__Task goal__. Verbatim copy, images removed: write out the entries below.

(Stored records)

★ ★ ★ ★ ★ ★ ★

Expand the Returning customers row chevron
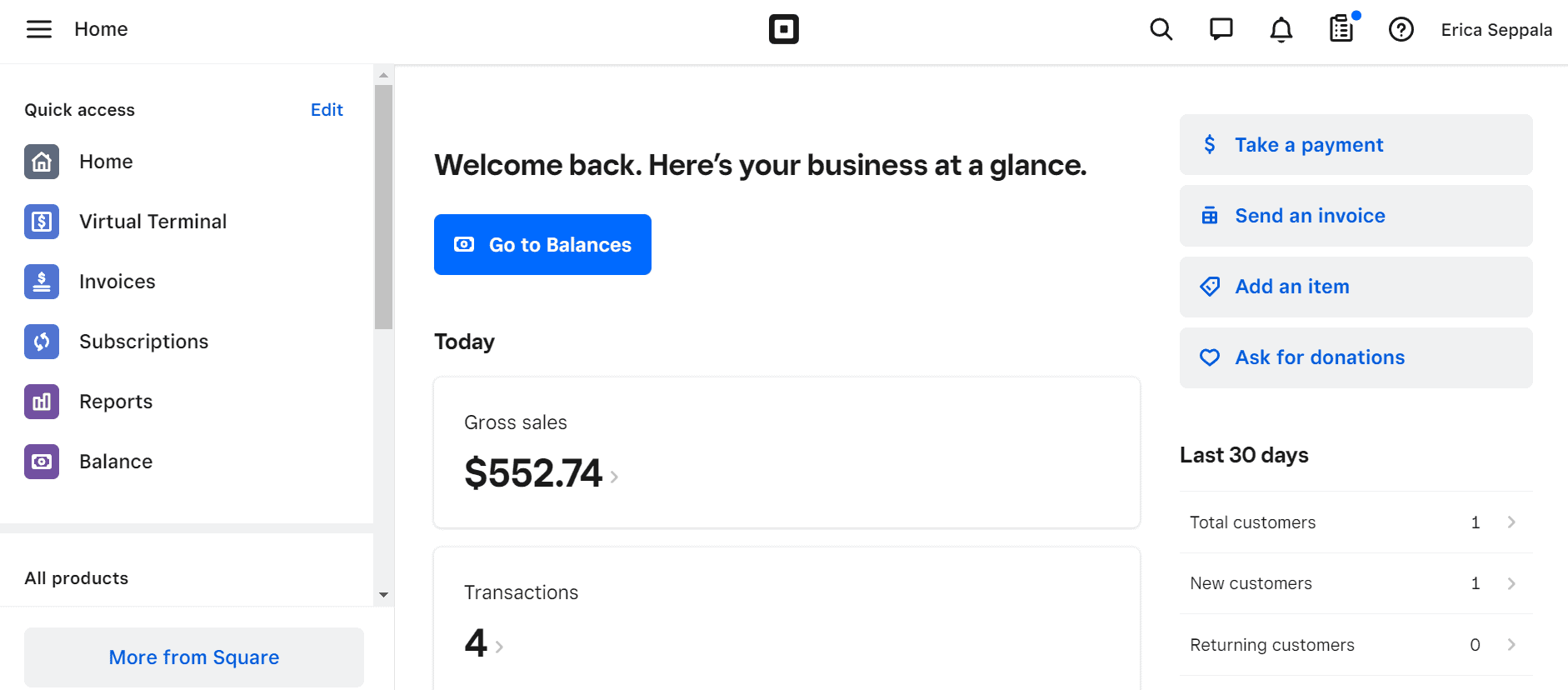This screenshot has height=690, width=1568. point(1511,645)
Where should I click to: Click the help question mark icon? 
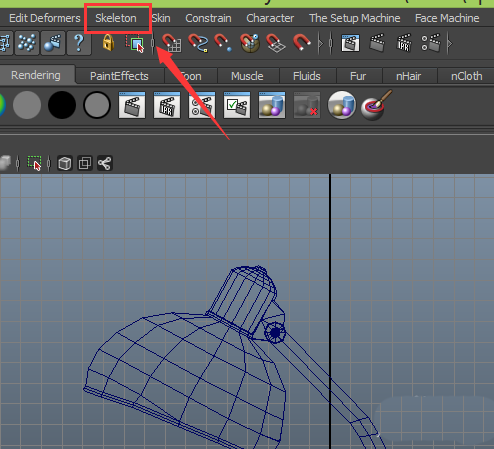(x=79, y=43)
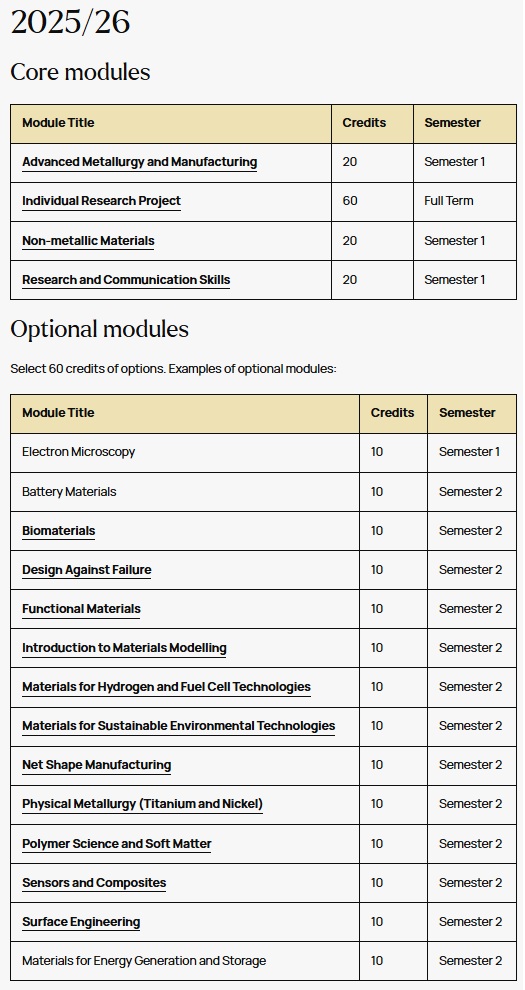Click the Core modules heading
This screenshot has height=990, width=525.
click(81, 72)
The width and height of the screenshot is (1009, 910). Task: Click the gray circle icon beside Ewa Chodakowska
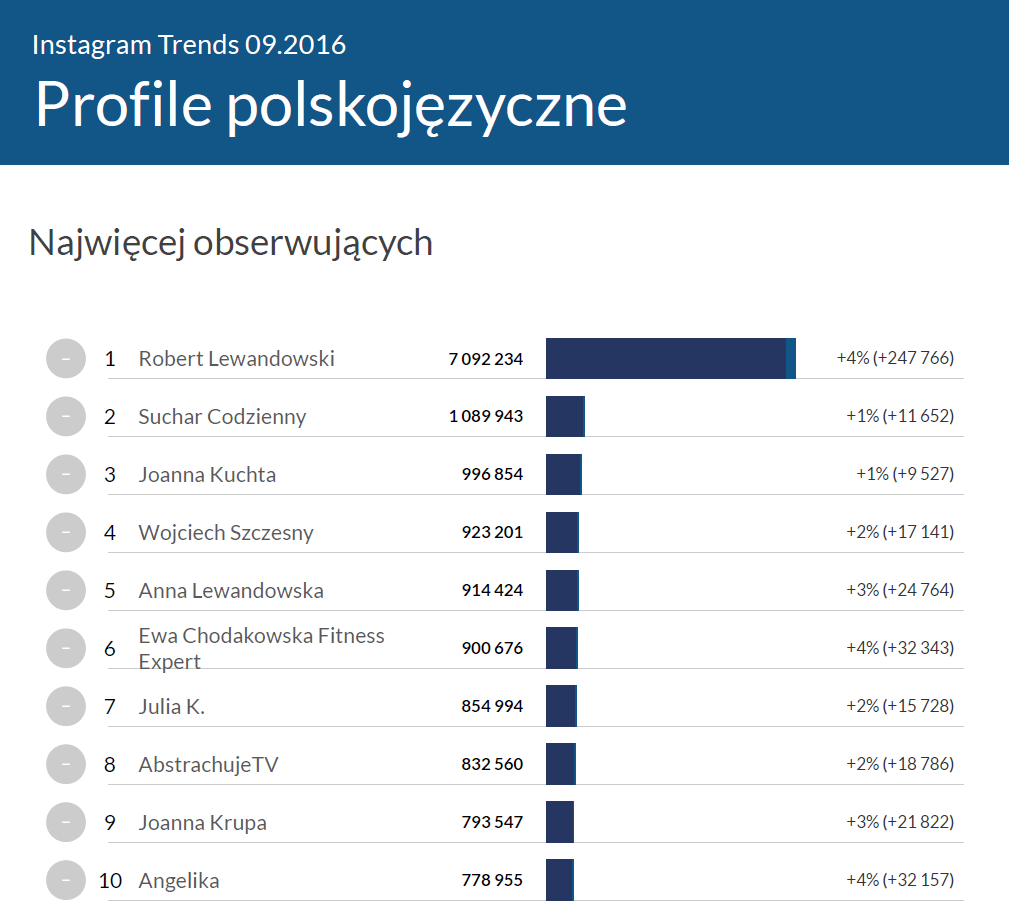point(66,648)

★ ★ ★ ★ ★ ★ ★

__Answer box__.
Expand the Returning customers row chevron
This screenshot has height=690, width=1568. point(1511,645)
Where should I click to: Click the help question mark icon? 
(x=79, y=43)
Click the Core modules heading
This screenshot has height=990, width=525.
click(81, 72)
The width and height of the screenshot is (1009, 910). Task: Click the gray circle icon beside Ewa Chodakowska
point(66,648)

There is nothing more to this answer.